A 47-Year-Old Man With a History of Alcohol-Induced Chronic Pancreatitis

Juan Carlos Munoz, MD; William J. Salyers, Jr, MD, MPH

Disclosures

May 11, 2016

Discussion

The diagnosis of hemosuccus pancreaticus was made at the time the upper endoscopy was performed following hemodynamic stabilization of the patient. Using a side-viewing endoscope, active bleeding from the ampulla of Vater was visualized (see Figure). In the clinical setting of chronic pancreatitis with a large communicating pancreatic pseudocyst following the recent ERCP, this finding established the diagnosis.
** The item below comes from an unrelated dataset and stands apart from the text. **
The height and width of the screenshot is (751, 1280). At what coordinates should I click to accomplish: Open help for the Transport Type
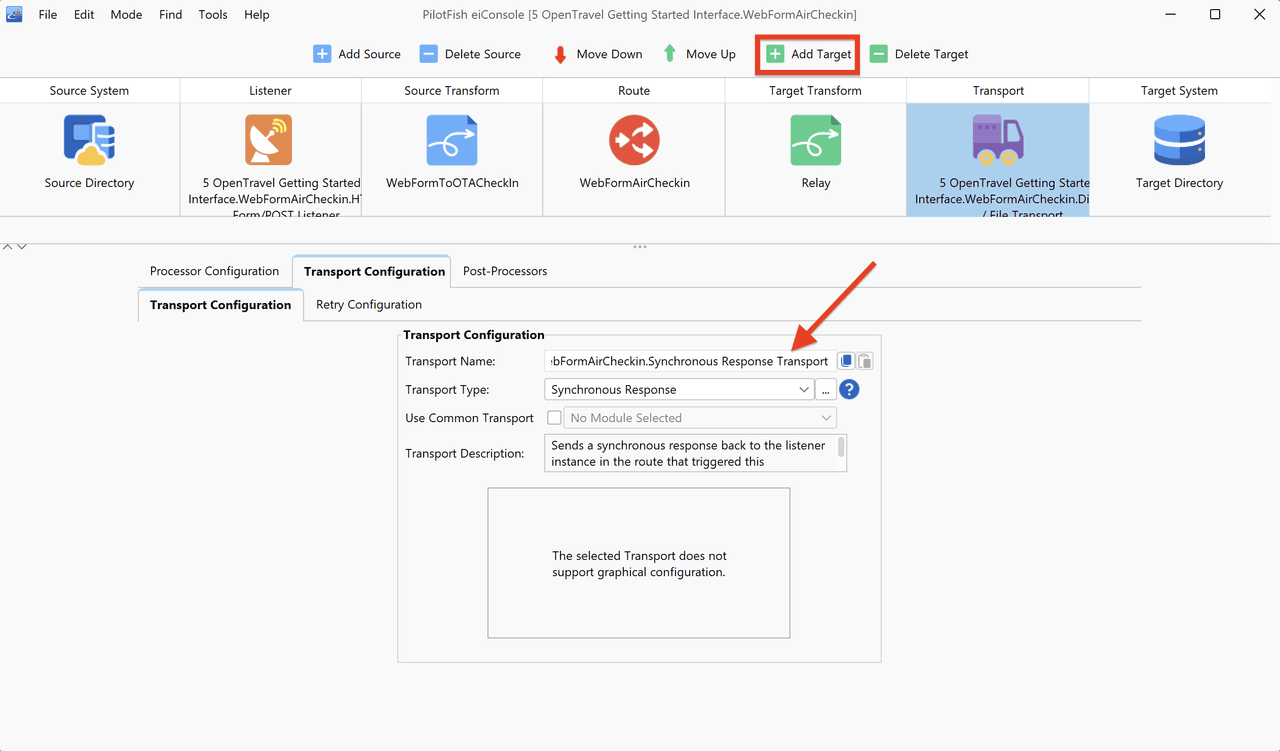pos(849,390)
Hemosuccus pancreaticus, also known as wirsungorrhagia or pseudohemobilia,[1] is a rare syndrome of bleeding into the pancreatic duct manifested by blood loss through the ampulla of Vater. The first case was described in 1931 by Lower and Ferrell[2]; and, in 1969, Vankemmel proposed the term "wirsungorrhagia" (currently used in France).[3] In 1970, Sandblom published 3 cases and coined the term "hemosuccus pancreaticus" to describe the similarity of the disorder to the clinical syndrome of hemobilia.[4]
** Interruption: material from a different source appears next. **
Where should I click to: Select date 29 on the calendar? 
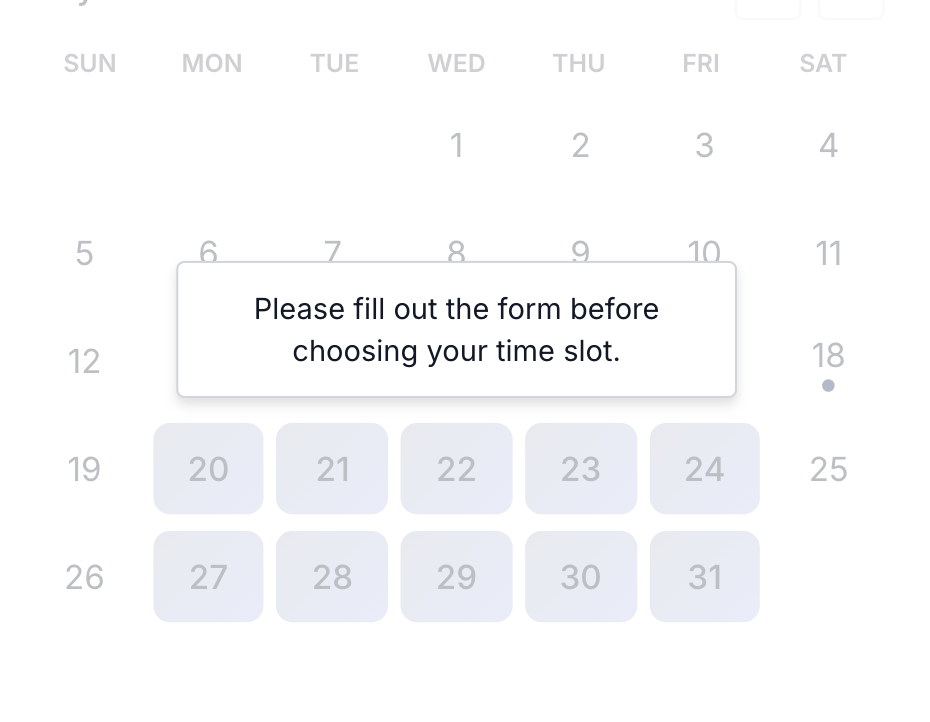tap(457, 577)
Overall, hemosuccus pancreaticus is a rare clinical entity with a frequency of only 1 out of 1500 gastrointestinal (GI) bleeding cases, and less than 100 cases have been reported in the medical literature.[3,5] It most commonly occurs in the setting of chronic pancreatitis with and without pancreatic pseudocysts. It is also seen with acute pancreatitis, neuroendocrine tumors, ectopic pancreas, pancreas divisum, and pancreatolithiasis, as well as being reported as a complication of ERCP and following traumatic abdominal pseudoaneurysm formation.[3,6,7] Hemosuccus pancreaticus usually develops following the rupture of an aneurysm or pseudoaneurysm, which develops in the setting of both pressure necrosis and autodigestion from pancreatic enzymes that lead to progressive vessel wall thinning.[8,9] The splenic artery is most commonly affected (60%-65% of cases), followed by the gastroduodenal artery.[9] Pancreaticoduodenal artery involvement occurs in only 10%-15% of cases, with hepatic artery and left gastric artery involvement also having been reported.[9] Mortality rates as high as 57% have been reported with pseudocyst-associated rupture of pseudoaneurysms.[9]